La loi a une fonction légitime dans la société. La fonction de la loi est d’organiser la société en sorte que la justice soit respectée par tous et pour tous. Pour autant que la loi remplit sa fonction, elle mérite notre « obéissance ». Mais lorsque la loi vient cautionner l’injustice du désordre établi, alors c’est non seulement un droit de désobéir à la loi mais ce peut être un devoir. Ce qui fait l’injustice, ce n’est pas la loi injuste mais l’obéissance à la loi injuste, et la meilleure manière de lutter contre cette injustice est de désobéir à la loi. Le plus souvent, il ne suffira pas d’exiger la suppression de la loi injuste, il faudra exiger une loi juste qui reconnaisse positivement et garantisse les droits de ceux qui aujourd’hui se trouvent opprimés.

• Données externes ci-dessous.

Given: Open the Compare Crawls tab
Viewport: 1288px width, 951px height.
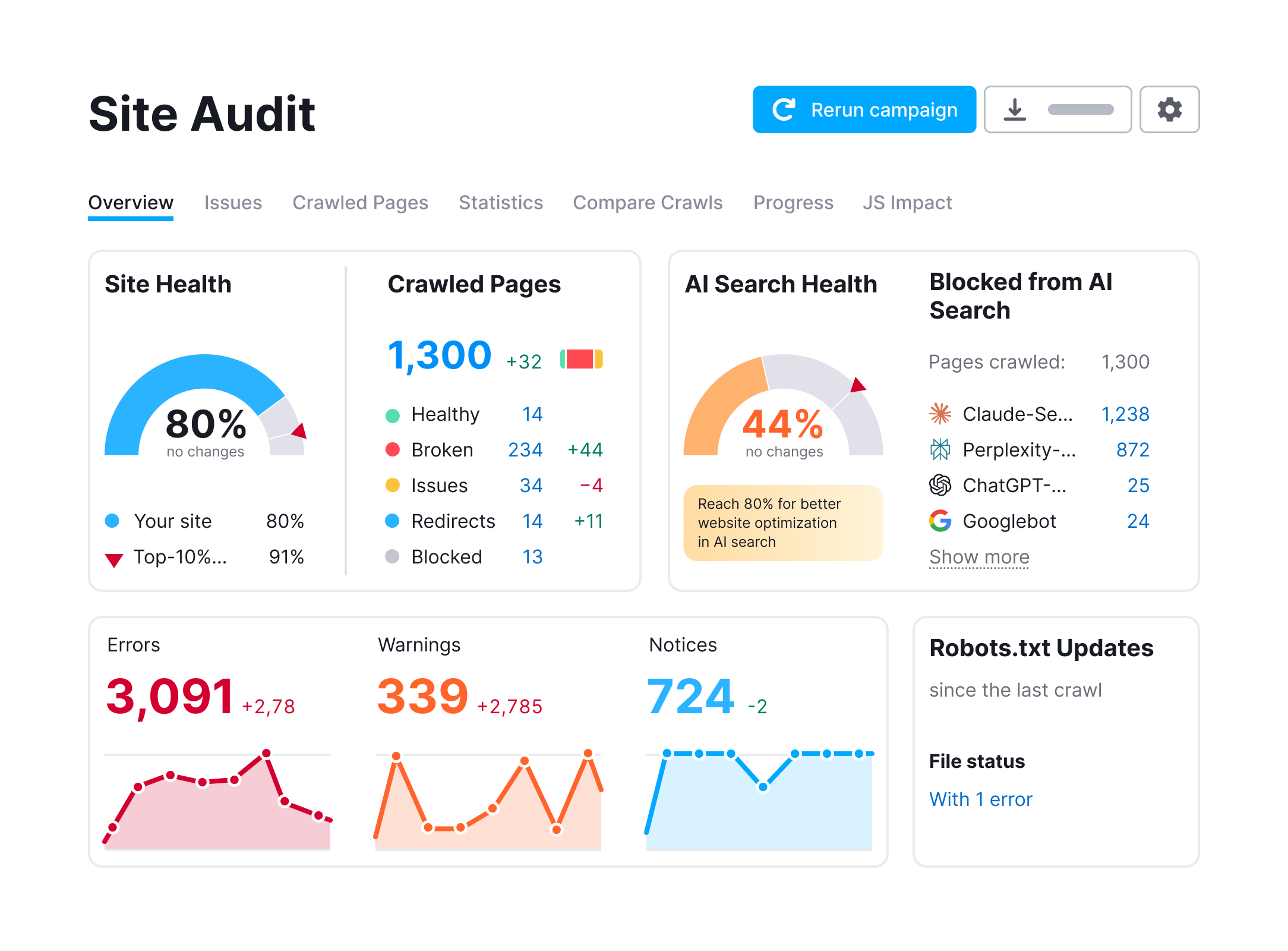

Il serait vain de vouloir énumérer toutes les actions possibles de désobéissance civile. Elles sont multiples et différentes dans chaque situation. Mentionnons quelques-unes d’entre elles particulièrement spécifiques :
• La grève des loyers. L’expression est suffisamment explicite par elle-même. L’action sera d’autant plus efficace qu’elle pourra être menée de façon collective.
L’autoréduction. Ou bien parce que l’on estime que certains tarifs sont tout à fait excessifs, ou bien parce que l’on juge extrêmement néfaste la politique suivie par l’État ou les dirigeants d’une entreprise privée, on peut décider de réduire soi-même le prix exigé pour tel ou tel service. Selon le cas, on pourra autoréduire directement sa facture (électricité, redevance TV, téléphone...) ou fabriquer de faux titres (transports...). Pour aboutir, une telle action demande une organisation qui rassemble un grand nombre d’usagers.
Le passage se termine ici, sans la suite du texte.